Growing a Plumbing & HVAC Business to 30 Team Members with Chris Mazinni

Growing a Plumbing & HVAC Business to 30 Team Members with Chris Mazinni

When Chris Mazini joined his family’s plumbing business in 2004, appointments were tracked in illegible handwritten calendars and dispatched via truck radios. Today, Aspen Wall Plumbing and Heating is a thriving multi-service operation in Massachusetts.

The Chaos Before the System

“We couldn’t come in Monday morning and open up a book with five people staring at you saying, ‘Hey, what are we doing today?'” Chris recalls. Forgotten appointments and angry customers were the norm.

His father started the company as a traditional plumbing service in Brooklyn, Massachusetts. They later moved to Quincy, added a parts store, and his brother Mike expanded into gas fireplace installations.

The Digital Transformation

Chris implemented Service Titan after trying multiple platforms. The change revolutionized their operations with proper scheduling, customer communication, and job tracking.

Learning from Mistakes

In the early 2000s, they tried new construction projects (20-50 unit developments). Despite the prestige, it was a disaster.

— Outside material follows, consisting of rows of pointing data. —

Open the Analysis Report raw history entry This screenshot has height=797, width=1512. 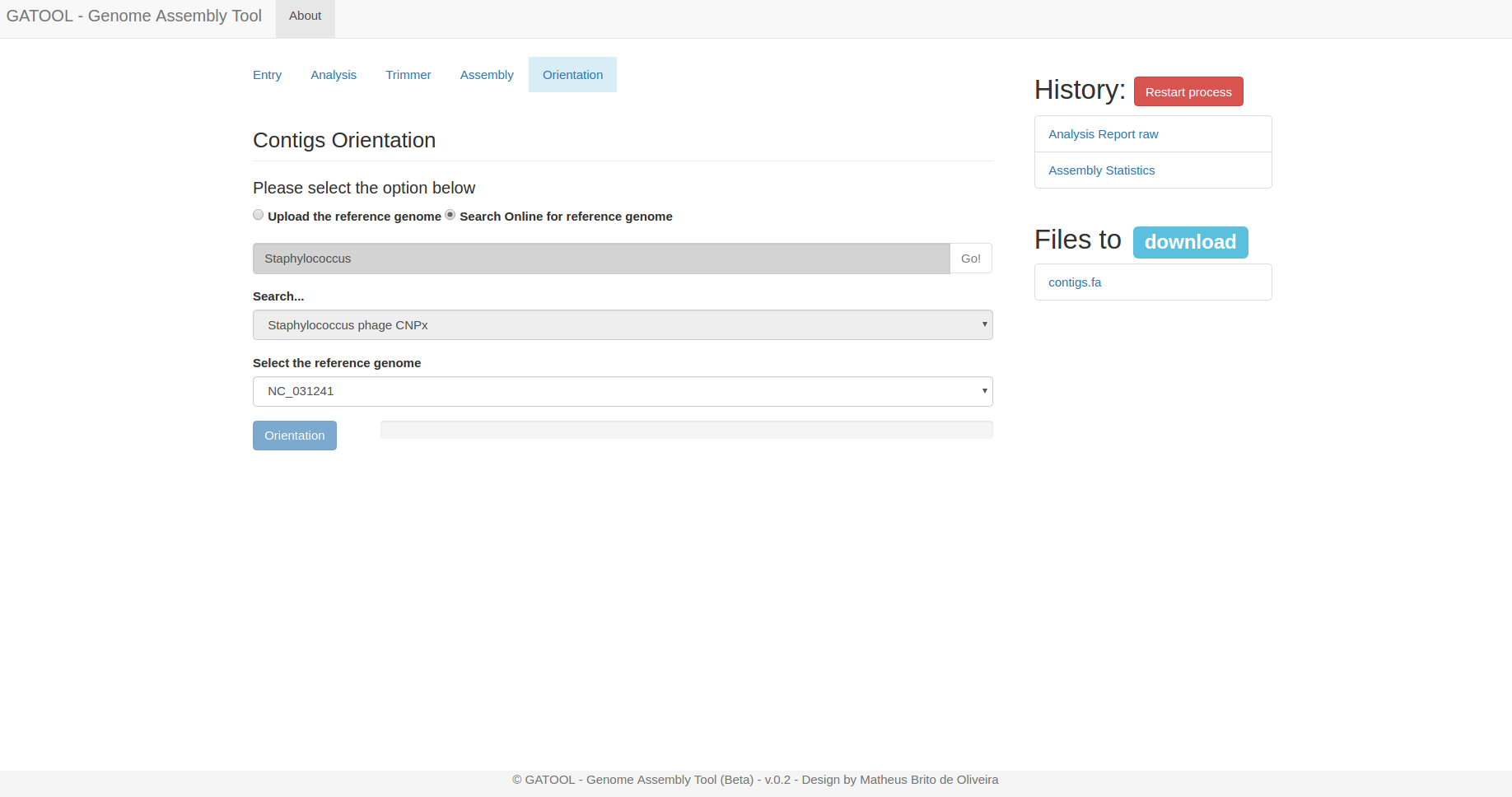coord(1103,133)
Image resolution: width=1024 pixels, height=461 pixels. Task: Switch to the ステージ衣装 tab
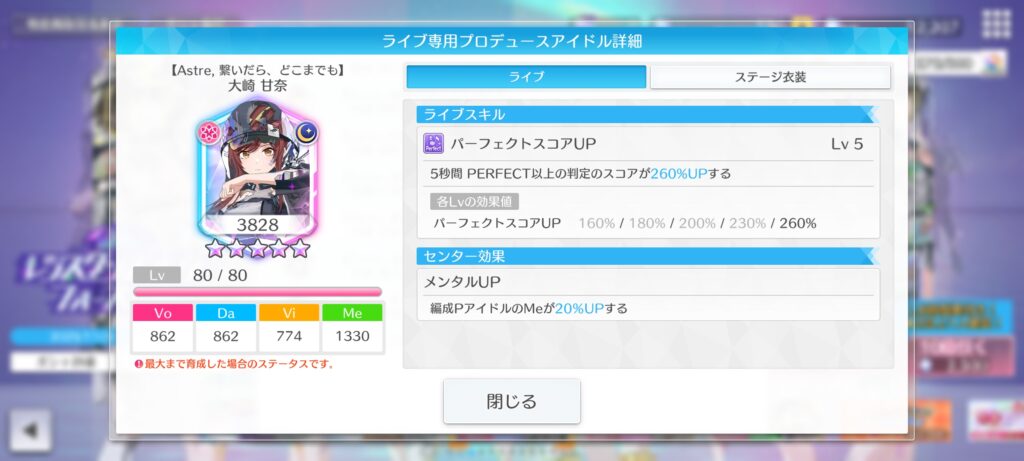[770, 77]
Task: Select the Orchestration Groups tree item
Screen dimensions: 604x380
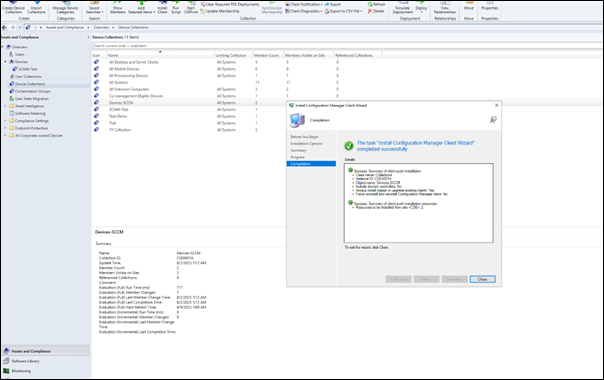Action: coord(32,91)
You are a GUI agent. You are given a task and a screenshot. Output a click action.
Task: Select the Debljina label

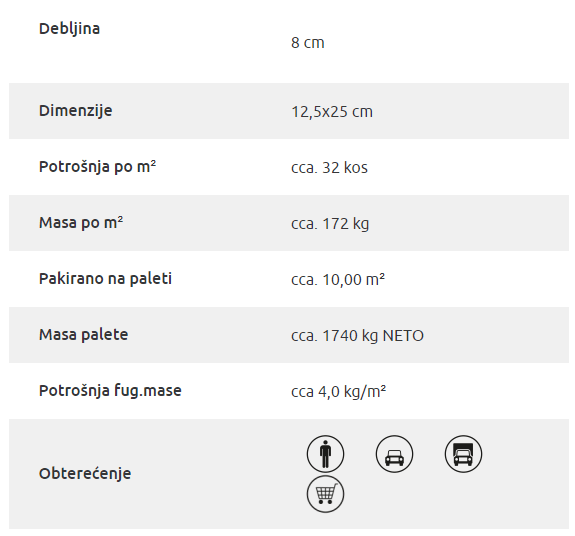(69, 29)

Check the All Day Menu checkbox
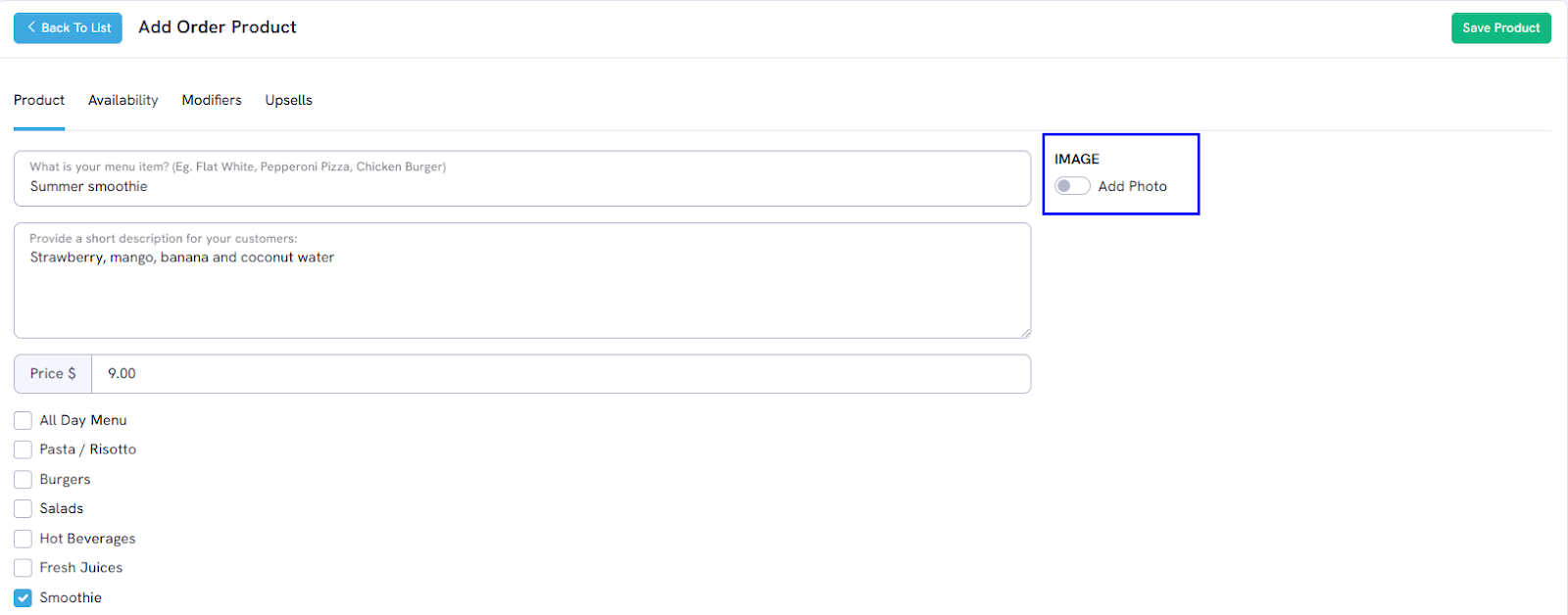point(23,420)
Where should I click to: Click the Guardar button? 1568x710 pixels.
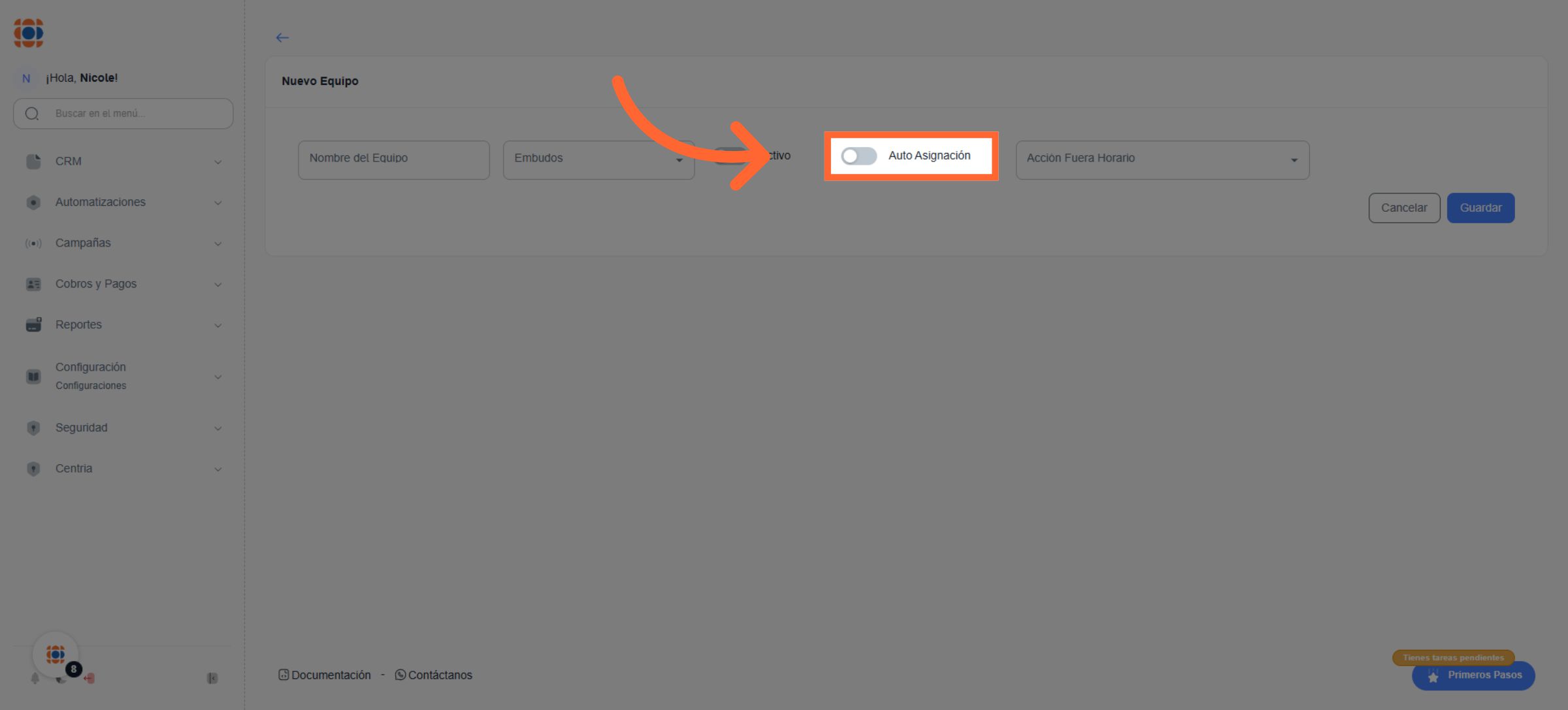[x=1480, y=208]
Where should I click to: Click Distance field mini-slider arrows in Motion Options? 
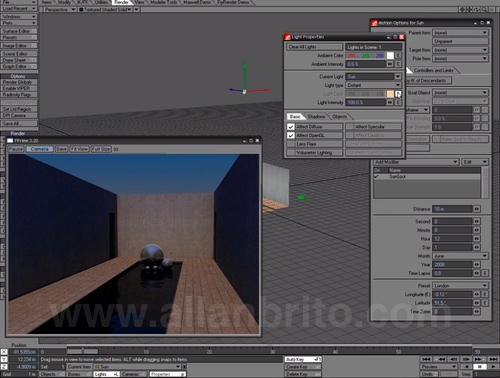point(477,209)
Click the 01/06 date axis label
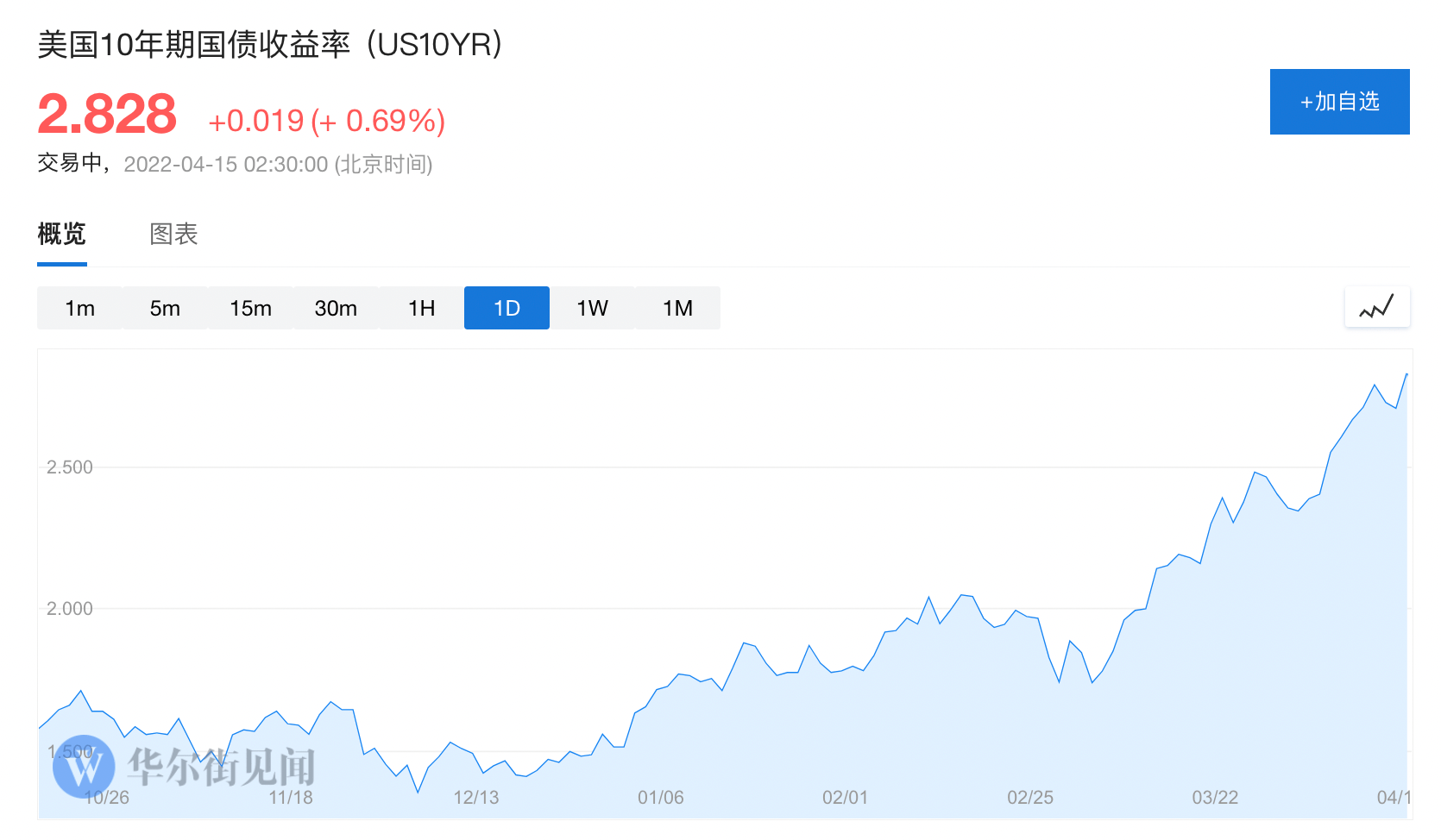 coord(660,798)
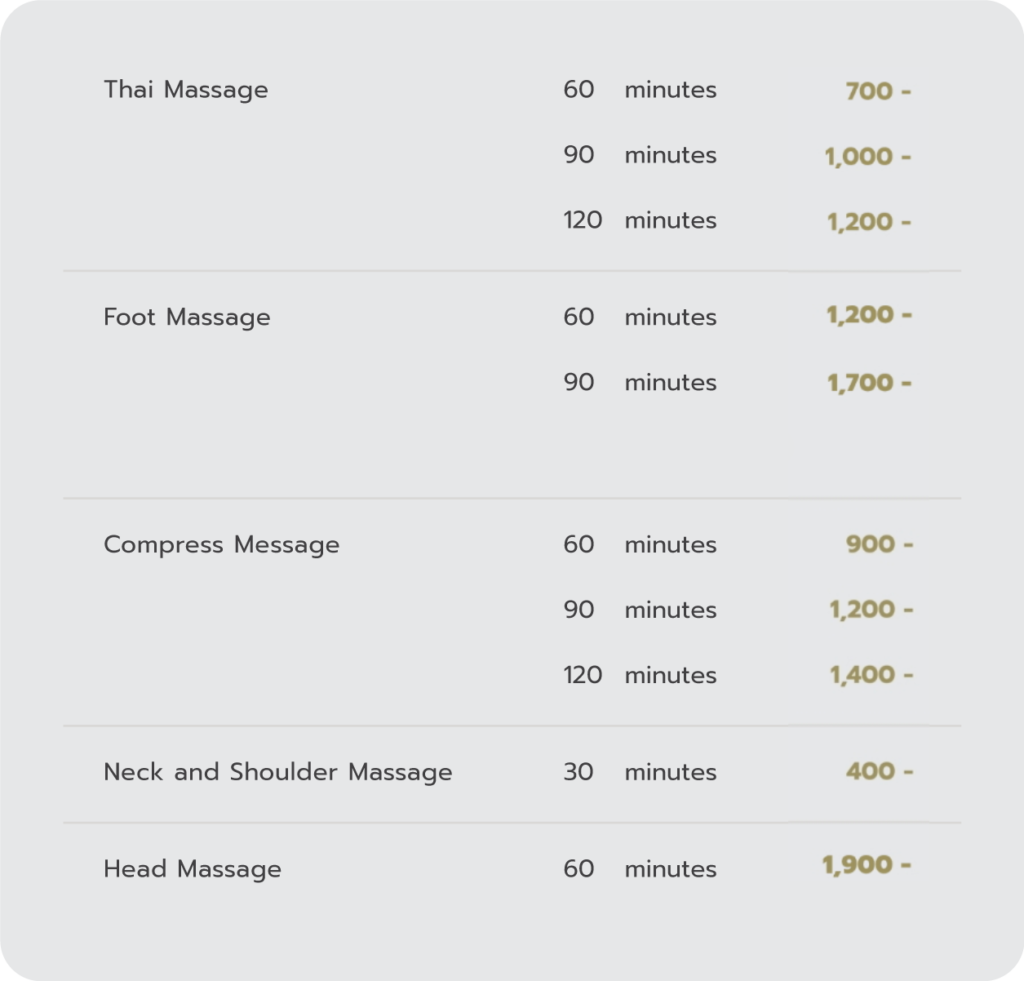Choose Compress Message 90 minutes duration
1024x981 pixels.
click(640, 609)
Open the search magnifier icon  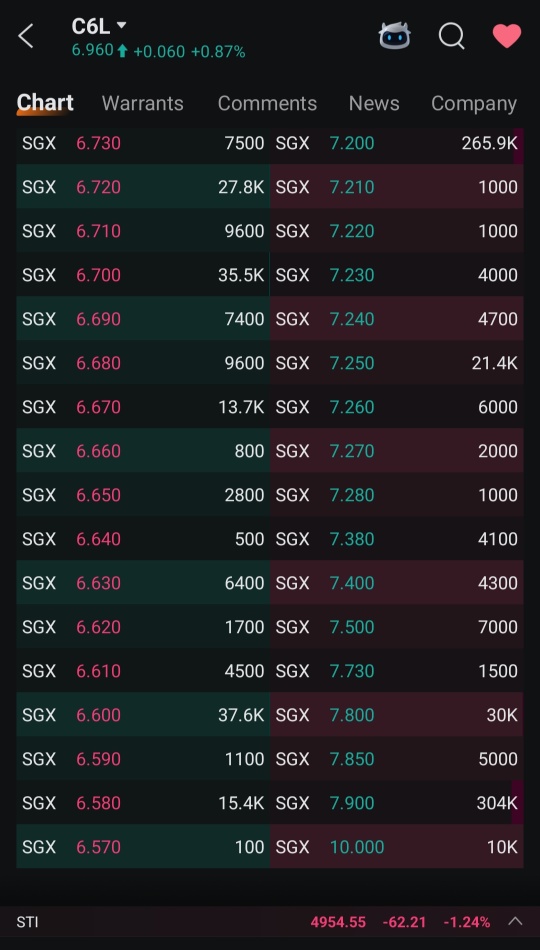(452, 36)
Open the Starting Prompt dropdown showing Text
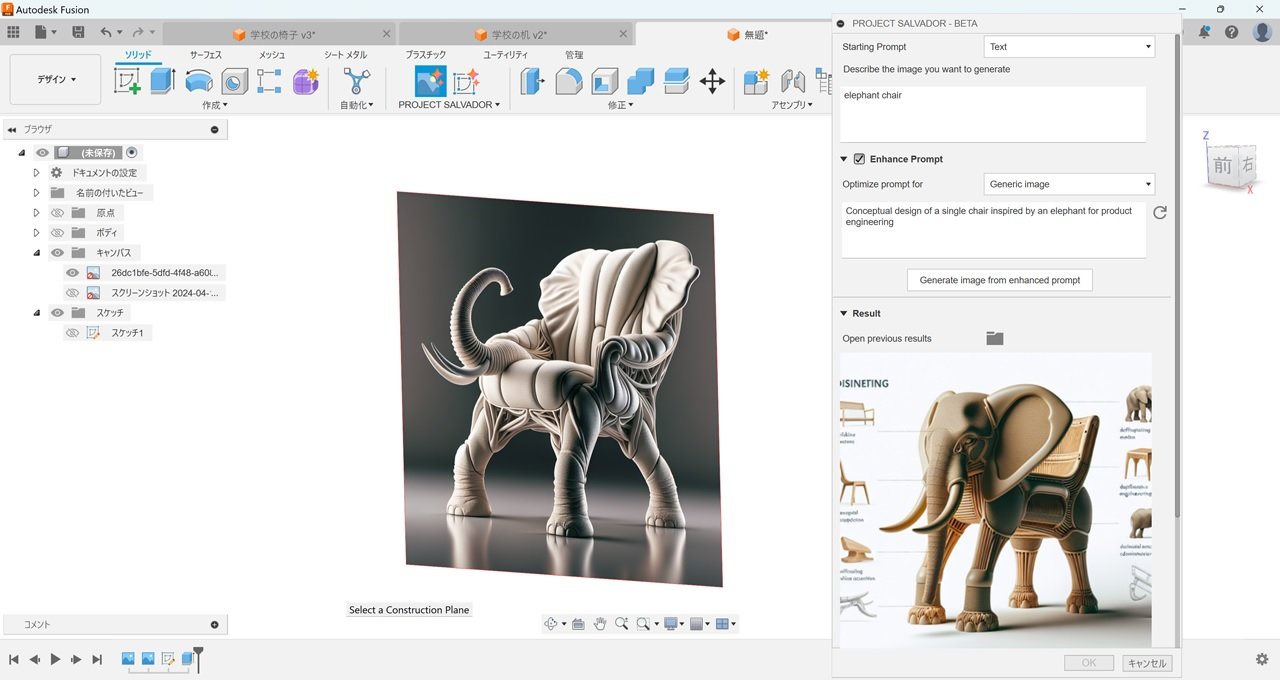 [x=1068, y=46]
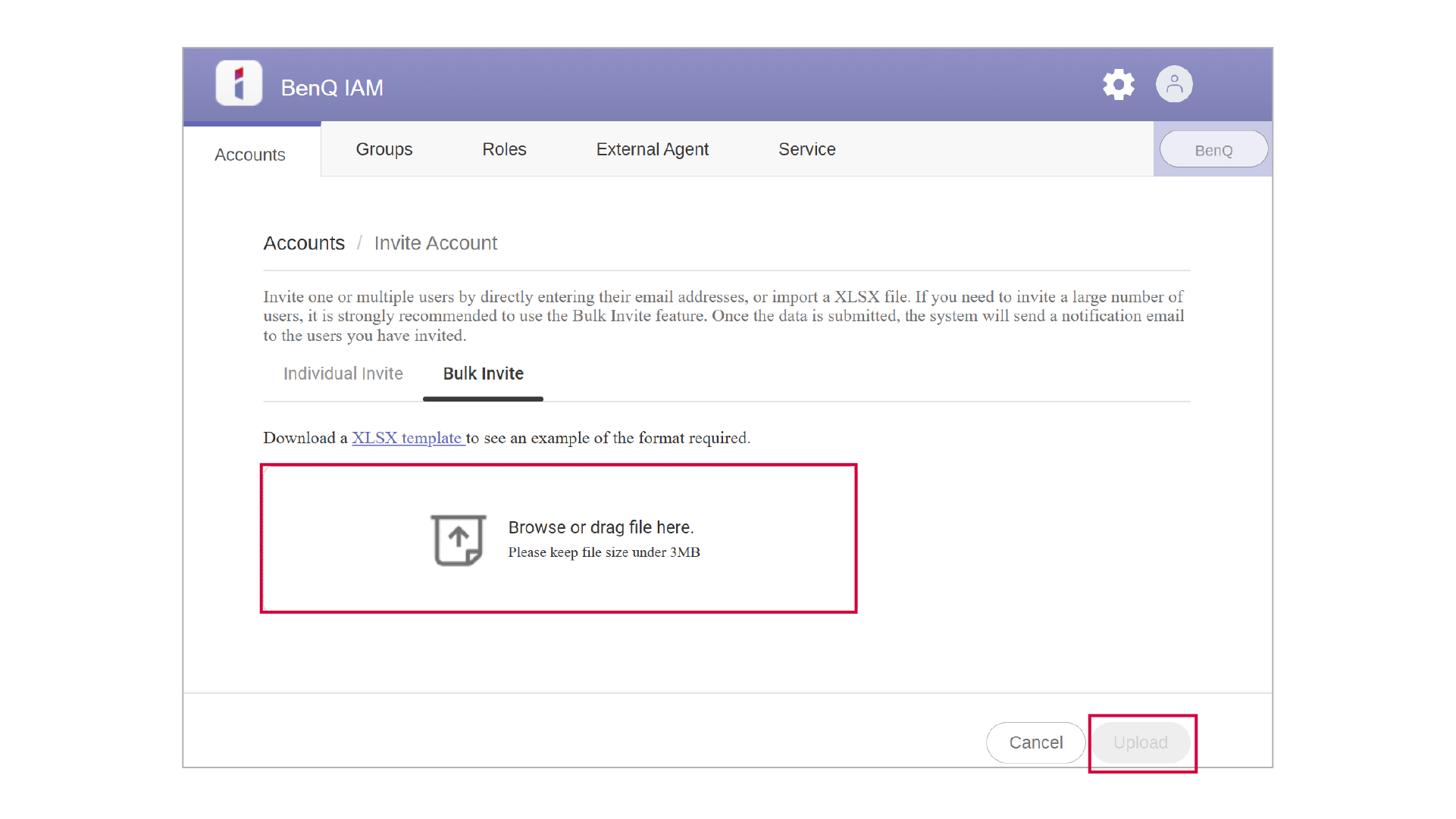Click the red app logo beside 'BenQ IAM'

238,83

“Everyone likes to stick their chest out and say, ‘Oh, look at me. I’m doing a 50-unit building,'” Chris explains. “It was just terrible work. We just weren’t built for it.”

They returned to residential service work their true strength.

Strategic HVAC Expansion

Instead of growing through large projects, they expanded services by:

  • Training existing plumbers for basic HVAC work
  • Acquiring a local heat pump company with experienced technicians
  • Cross-selling between plumbing and HVAC services

Heat Pump Reality Check

As Massachusetts pushed heat pump adoption with rebates up to $10,000, Aspen Wall became heavily involved in installations. But Chris learned to set realistic expectations:

“Don’t expect to save money on your energy bill, but if you want to save the environment, then consider a heat pump.”

Modern Operations

Marketing mix: Weekly email campaigns, direct mail postcards, 20+ year property management partnerships, and website with AI chatbot but humans still answer phones.

Service contracts: Added maintenance memberships 5 years ago. Key insight: Customer service reps sell them during initial calls, not technicians during service visits.

Team structure: Separate service techs (the “heroes” who fix problems) from comfort advisors who handle complex sales and installations.

Staying Human in a Corporate World

Chris worries about private equity rollups destroying the personal touch in home services. “The common thing we hear about these bigger companies is the pricing and there’s no care anymore.”

Aspen Wall maintains its family business values while embracing modern systems proving that personal service remains a powerful competitive advantage.